You don't see many non-death penalty cases bouncing around the courts for almost twenty years. But this one has. And it's still got a little way to go still.
It's a child molestation case, and if you choose to read it, I warn you, it's got some disturbing facts. If only because it seems so concretely real -- the child's reaction to the abuse, her statements and unwillingness to testify at trial, her desire to hug and kiss the abuser when he was confronted with the abuse and asked to leave the home, etc. Chilling.
I'm not going to recount the entire tortured procedural history of the case. Suffice it to say that this case has been before the Nevada Supreme Court repeatedly and twice remanded by the United States Supreme Court.
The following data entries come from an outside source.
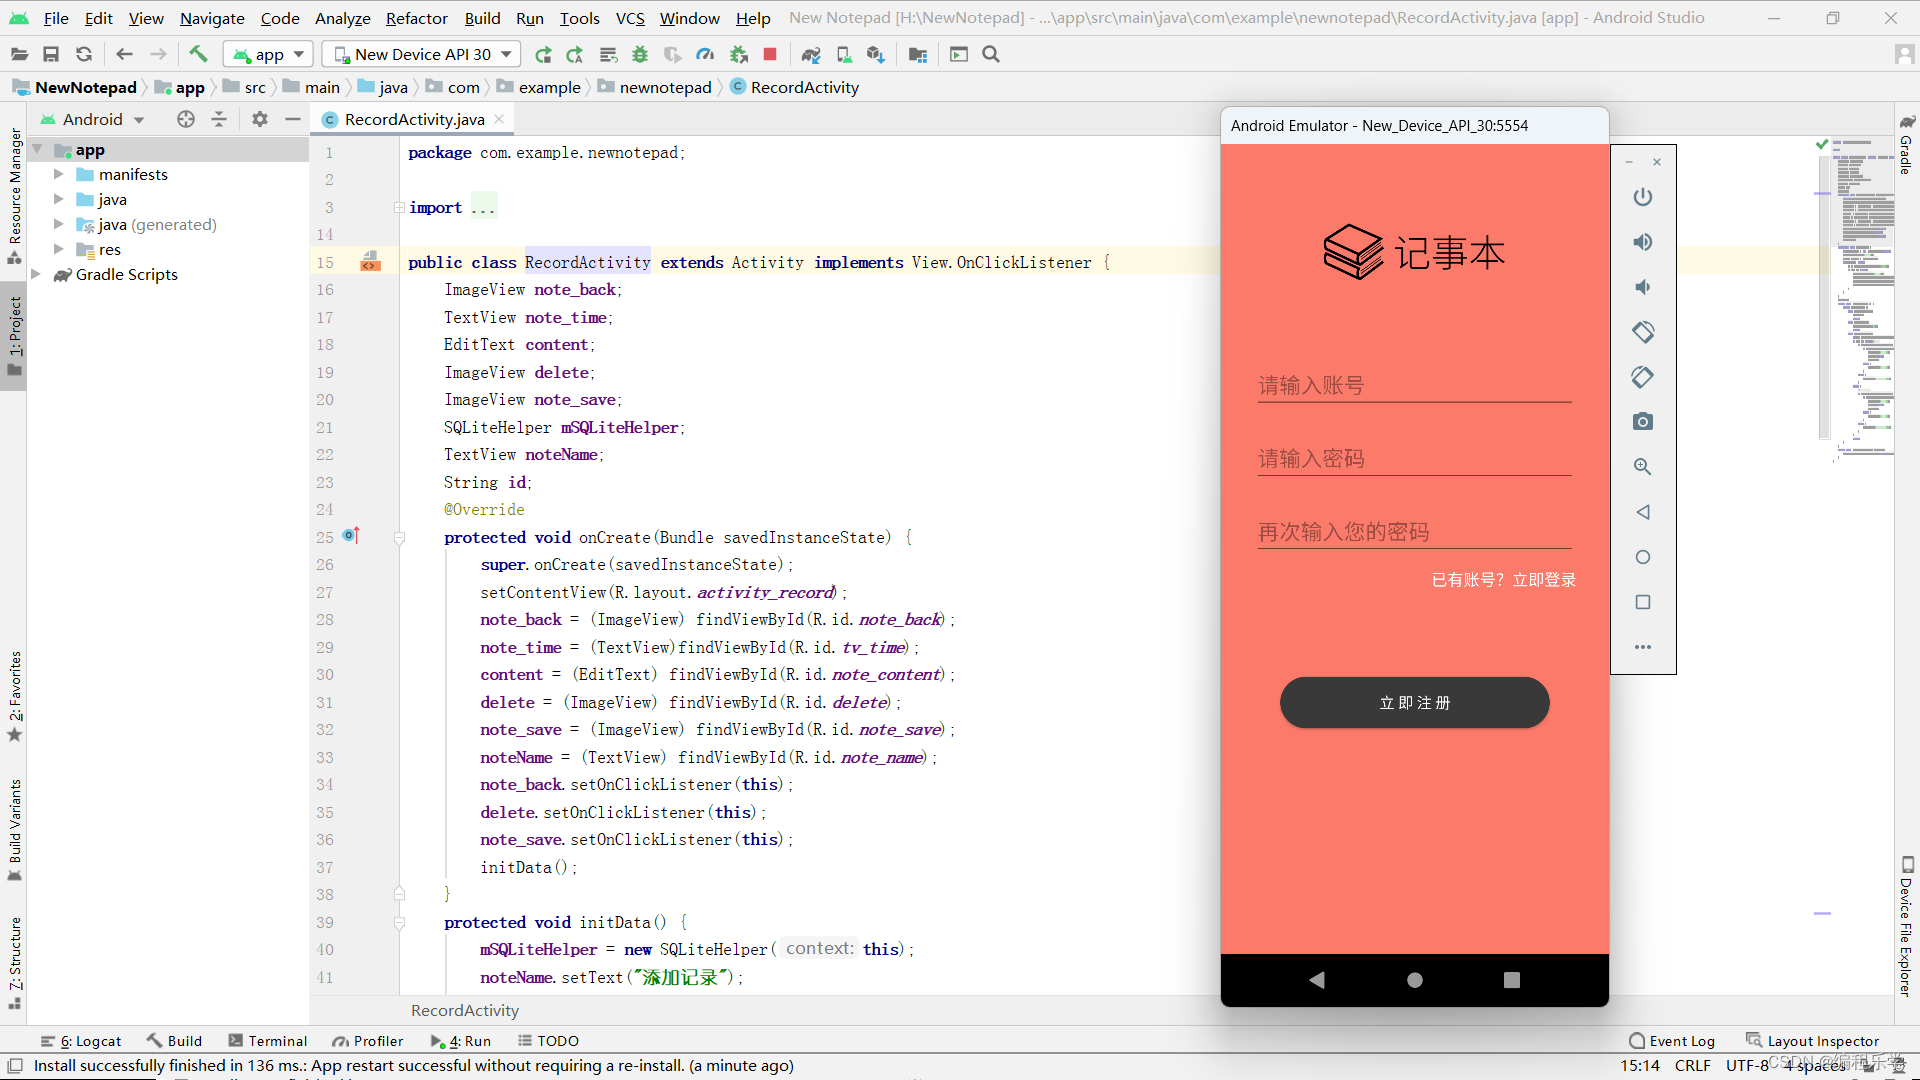Click the emulator rotate left icon
Viewport: 1920px width, 1080px height.
pos(1643,332)
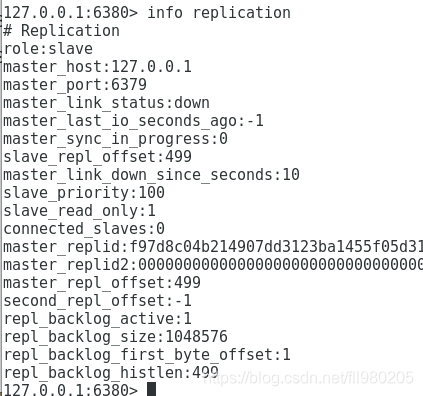The width and height of the screenshot is (423, 396).
Task: Click the master_last_io_seconds_ago line
Action: point(133,121)
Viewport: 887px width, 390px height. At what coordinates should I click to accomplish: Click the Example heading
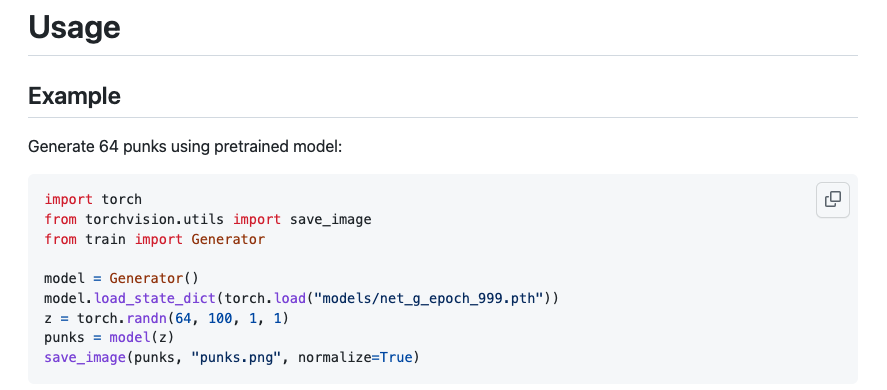(74, 96)
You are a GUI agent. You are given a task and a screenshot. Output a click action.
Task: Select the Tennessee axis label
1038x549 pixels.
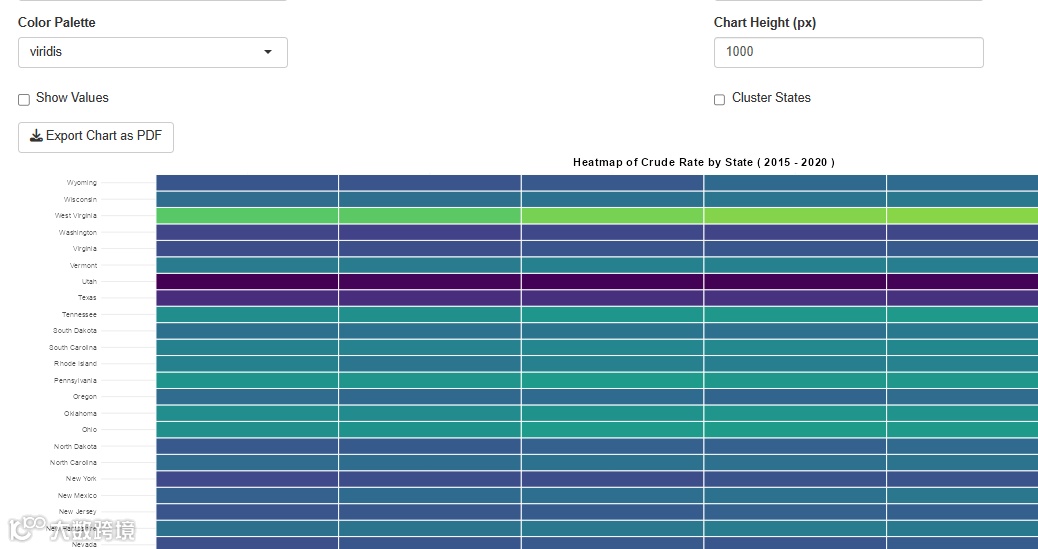tap(79, 315)
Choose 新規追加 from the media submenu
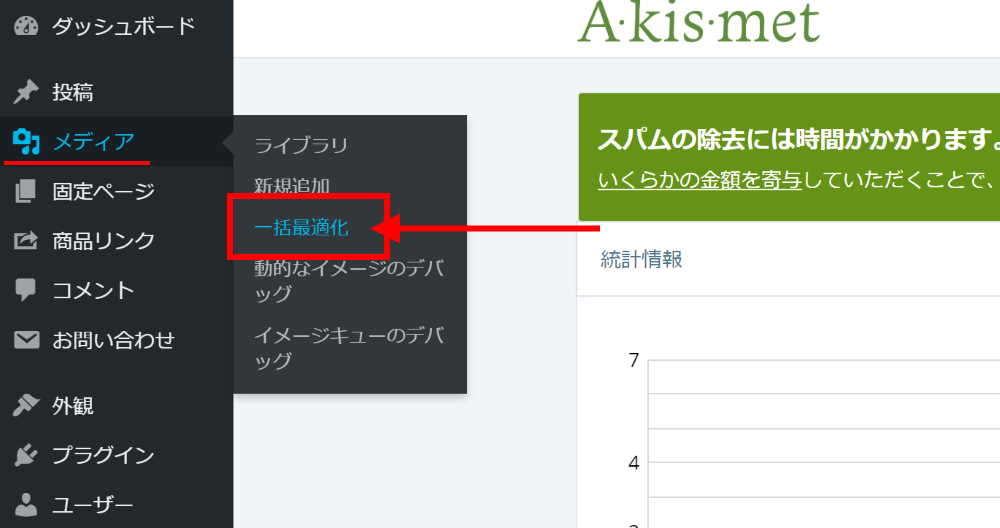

As well as previously discussed in this very blog back in early 2005. Which is perhaps why the name of the case sounds familiar.
Back in 2005, Judge Noonan was in the majority, which found in favor of the defendant. Judge Wallace dissented, and I presaged that Judge Wallace's views "may well command the views of . . . a majority on the Supreme Court." Which, of course, it promptly did, in an opinion written by Justice Alito.
On remand, the Ninth Circuit then had to address the defendant's challenges in light of the Supreme Court's opinion. And, this time, it's Judge Wallace who's writing the majority opinion and Judge Noonan who's the one in dissent. And Judge McKeown, who wrote the original opinion -- perhaps chastened by the Supreme Court's subsequently unanimous reversal -- this time joins Judge Wallace.
Interesting history. Of one of the longest-running non-death penalty cases I've seen in the Ninth Circuit in a while.